But Persky didn’t give Turner, a 20-year-old star swimmer at Stanford, the six-year sentence prosecutors wanted. Instead, he sentenced him to six months in jail and three years’ probation. He has to register for life as a sex offender. Under California law, that means he’ll spend three months in custody after receiving credit for good conduct. He is scheduled for release on September 2.
During the sentencing hearing, Persky heard the victim read a 12-page letter in which she explained in excruciating detail how that night traumatized her for life.
“You took away my worth, my privacy, my energy, my time, my intimacy, my confidence, my own voice,” she said.
The judge also heard from Dan Turner, the defendant’s father, who wrote that a long sentence would be “a steep price to pay for 20 minutes of action out of his 20 years of life.” (In a statement Tuesday, Dan Turner said his words were misinterpreted: “I was not referring to sexual activity by the word ‘action.'”)
In rendering his decision about what would be a fair punishment, Persky said he took Turner’s age and his lack of criminal history into account.
Persky has not publicly commented on the fallout over the sentencing. CNN’s requests for comment from his office have not been answered.
Will he stay on the bench?
More than 650,000 people have signed a Change.org petition calling for Persky’s ouster, and some people at Stanford, his alma mater, want him removed from the bench.
“The judge had to bend over backwards to accommodate this young man’s request for a probation,” said Stanford professor Michele Dauber, who has started a Facebook page advocating to recall the judge.
Persky won his seat Tuesday in the California primary. He ran unopposed.
The Change.org petition may have hundreds of thousands of signatures, but it’s unlikely to have much impact.
The process of recalling a judge in California is complex, and the Change.org petition would in no way affect that, said David LaBahn, the president of the Association of Prosecuting Attorneys who practiced in California for many years. Only registered voters in Santa Clara County can recall Persky, he said.
Voters have attempted 49 times to recall elected officials, including 27 tries at removing Supreme Court justices, according to the California Secretary of State website.
The county district attorney who represented Turner’s victim tersely criticized Persky’s decision on sentencing, saying, “The punishment does not fit the crime.”
But even Santa Clara County District Attorney Jeff Rosen said Monday that he doesn’t feel that the judgment warrants a recall.
“While I strongly disagree with the sentence that Judge Persky issued in the Brock Turner case, I do not believe he should be removed from his judgeship,” Rosen said. “I am so pleased that the victim’s powerful and true statements about the devastation of campus sexual assault are being heard across our nation. She has given voice to thousands of sexual assault survivors.”
Palo Alto public defender Gary Goodman told CNN that an attempt to recall Persky is “the last thing” the county wants or needs.
The judge has to weigh “all the factors and rules,” he said. He pointed out that Turner must register as a sex offender.
“Yes, prison is a big deal, but he [Turner] does have punishment.
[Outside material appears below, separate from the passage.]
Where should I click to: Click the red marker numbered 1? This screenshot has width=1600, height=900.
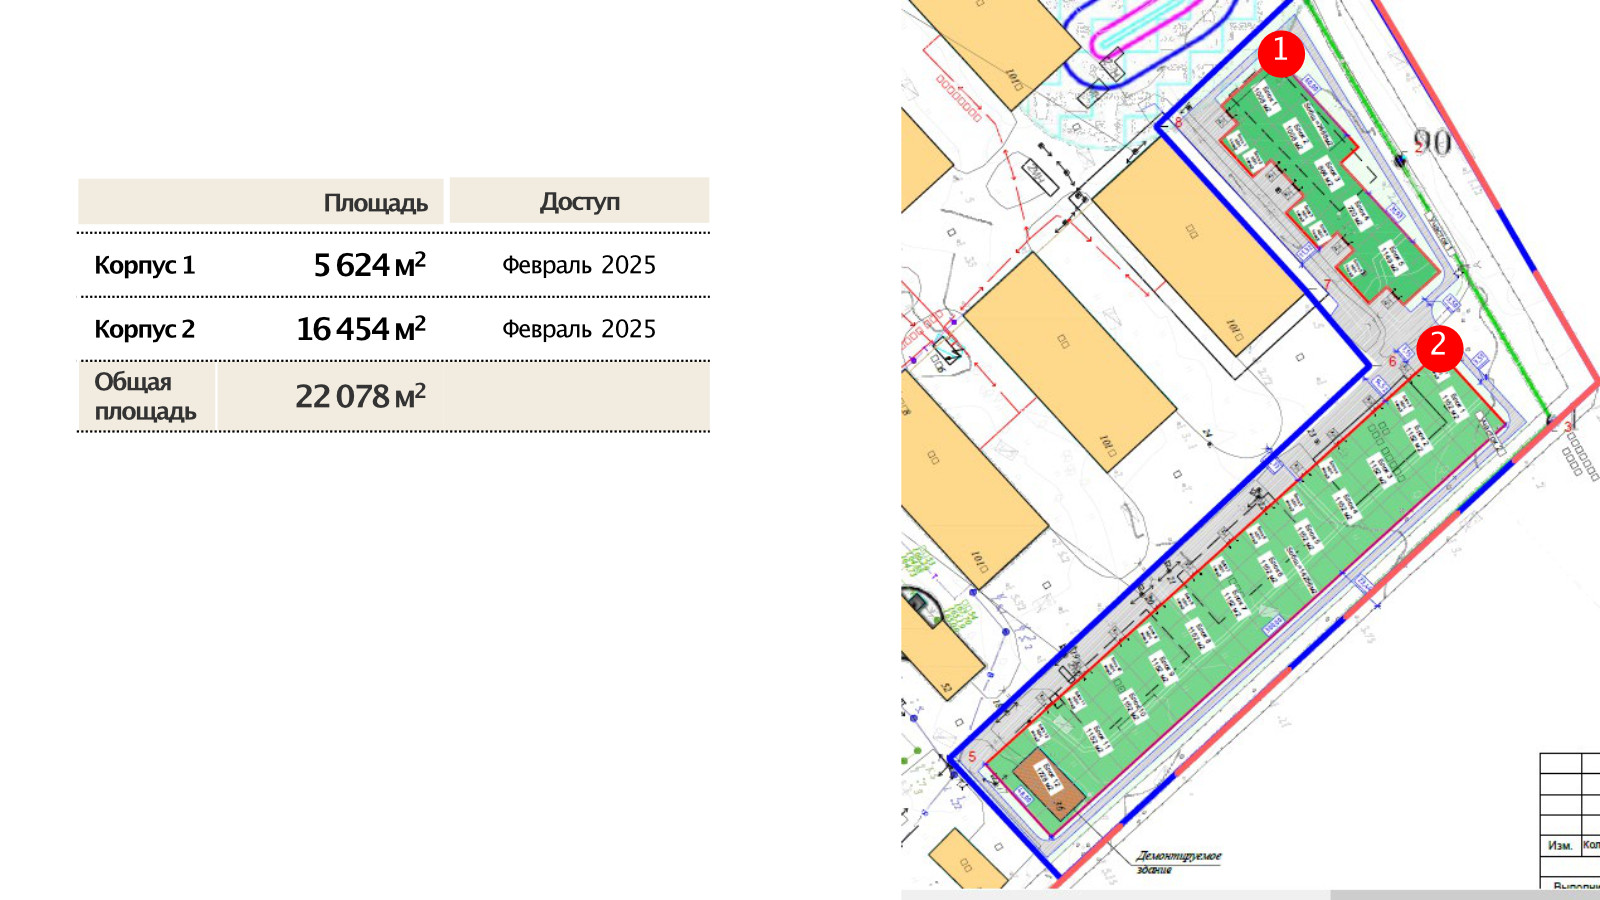(x=1280, y=52)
He is on the sex registry, so now if he has kids, he can’t ever drop his kids off at school. He can’t go watch his kids play basketball. He can’t be a teacher. He can’t go to a playground with his kids. He is severely limited for the rest of this life and it’s not just a financial punishment, it’s a lifetime punishment.”
“Judge Persky is a kind, gentle soul — very well considered and bright,” Goodman said. “You can’t send a message to the community with one person. The judge has to be focused solely on that person in his courtroom. The legislature has to take care of the community.”
There can be public outrage, he said, but “you don’t want people recalled because they don’t support your way on the judicial branch. He followed the rules of the law and he came down with a proper decision.”